Hell Town is an American drama television series that aired on NBC from September 11 until December 25, 1985. The series features Robert Blake.

==Synopsis==
Blake stars as Noah "Hardstep" Rivers, a hard-living Catholic priest at a church in a crime-ridden neighborhood on the east side of Los Angeles. Rivers was rather unusual for a priest, as he was a former criminal, played billiards, and didn't have the greatest of speaking skills. Despite all of this, Rivers was the perfect man to lead his church, as he grew up in the neighborhood, so he knew about the gangs and drug dealers who lived there and attacked his parishioners.

==Cast==
- Robert Blake as Father Noah "Hardstep" Rivers
- Whitman Mayo as One Ball
- Jeff Corey as Lawyer Sam
- Natalie Core as Mother Maggie
- Vonetta McGee as Sister Indigo
- Isabel Grandin as Sister Angel Cakes
- Tony Longo as Stump
- Rhonda Dotson as Sister Daisy
- Zitto Kazann as Crazy Horse

==Episodes==

| No. | Title | Directed by | Written by | Original release date |
| TBA | "Pilot" | Don Medford | Story by : Robert Blake Teleplay by : Robert Blake & E. Nick Alexander & Brian Cassidy | March 6, 1985 |
| 1 | "Let My Jenny Go" | Peter Levin | E. Nick Alexander | September 11, 1985 |
| 2 | "The People vs. Willy the Goat" | Robert Gist | George F. McGough | September 18, 1985 |
| 3 | "Fast Louie" | Richard Irving | John D.F. Black | September 25, 1985 |
| 4 | "Hell Town Goes Bananas" | Don Medford | George F. McGough | October 2, 1985 |
5
| 6 | "I Will Abide" | Bill Duke | B.W. Sandefur | October 23, 1985 |
| 7 | "Stumpy Boy" | Ernest Pintoff | Story by : Robert Earll Teleplay by : Paul Magistretti | October 30, 1985 |
| 8 | "Lords of War" | John Florea | Story by : Harry A. Lewis & Jack Laird Teleplay by : Doc Barnett | November 6, 1985 |
| 9 | "The One Called Daisy" | Ernest Pintoff | Gerry Day | November 13, 1985 |
| 10 | "Love and Four Corners" | Joseph Manduke | Patt Shea & Harriett Weiss | November 20, 1985 |
| 11 | "My Girl Friend, Annie" | Sam Freedle | William T. Zacha | November 27, 1985 |
| 12 | "A Wedding in Hell Town" | Ernest Pintoff | Story by : Doc Barnett & Don Balluck Teleplay by : Doc Barnett | December 4, 1985 |
| 13 | "The Rat Man Cometh" | Alan Crosland Jr. | Rift Fournier | December 11, 1985 |
| 14 | "Straight to Hell" | Cliff Bole | Paul Magistretti | December 18, 1985 |
| 15 | "One Ball" | Joseph Manduke | John D.F. Black | December 25, 1985 |

==Production notes==
The series' theme song was performed by Sammy Davis Jr., who also sang the theme for Blake's previous series, Baretta. The Hell Town pilot film aired on NBC on March 6, 1985.

==Ratings==
Following Highway to Heaven on NBC on Wednesday nights, the series got off to a flying start. The numbers for the premiere (17.5 or 15 million viewers) actually surpassed those of its lead-in. It finished 13th for the week. More good news followed in week two when the show cracked the top 10, finishing at No. 7 (just behind its lead-in). Remarkably, the numbers grew from week one to week two by over a million viewers.

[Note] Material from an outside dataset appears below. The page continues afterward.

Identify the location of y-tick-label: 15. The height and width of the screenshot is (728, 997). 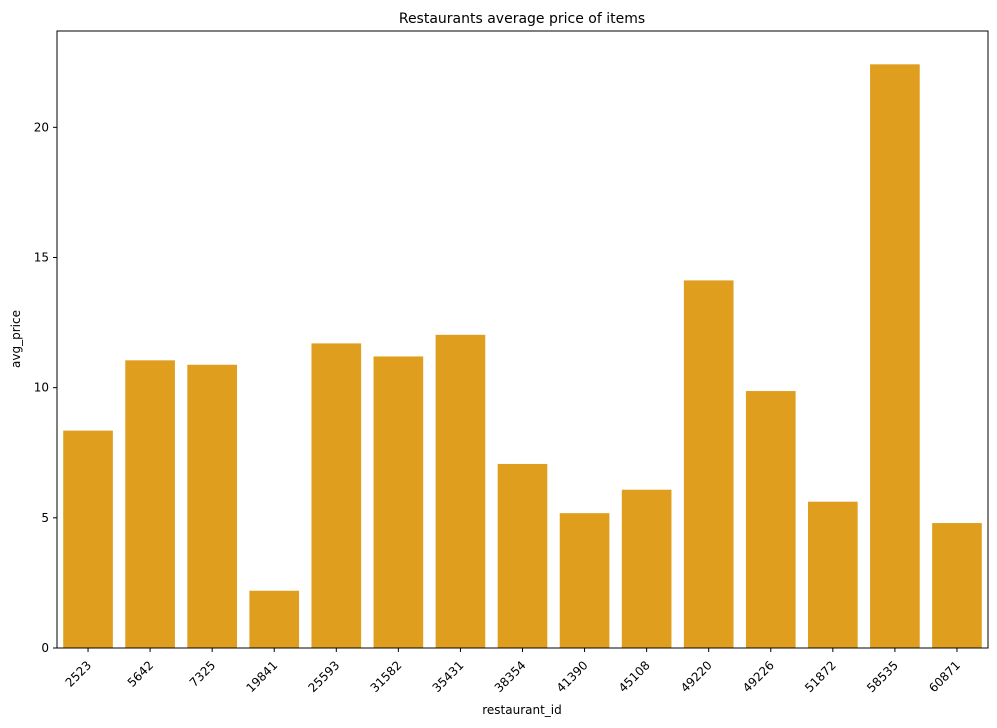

Then, ABC's mega hit Dynasty returned on September 25 and knocked the show from the 10 into the low 30's and shaved off about 25% of its audience in one night. Week 4 was more of the same as the series sunk to No. 46 and dropped nearly 40% of its lead-in audience. A two-week hiatus (for coverage of the Major League Baseball playoffs) followed.

Upon its return the numbers did improve slightly but the writing seemed to be on the wall. The November sweeps episodes featured it in a heated battle for viewers with its CBS competition Charlie & Co. and barely winning most weeks despite the much stronger lead-in. Ultimately, NBC decided the numbers were not good enough (though it was a top 50 show) and officially pulled the plug. The last original episode aired Christmas night 1985.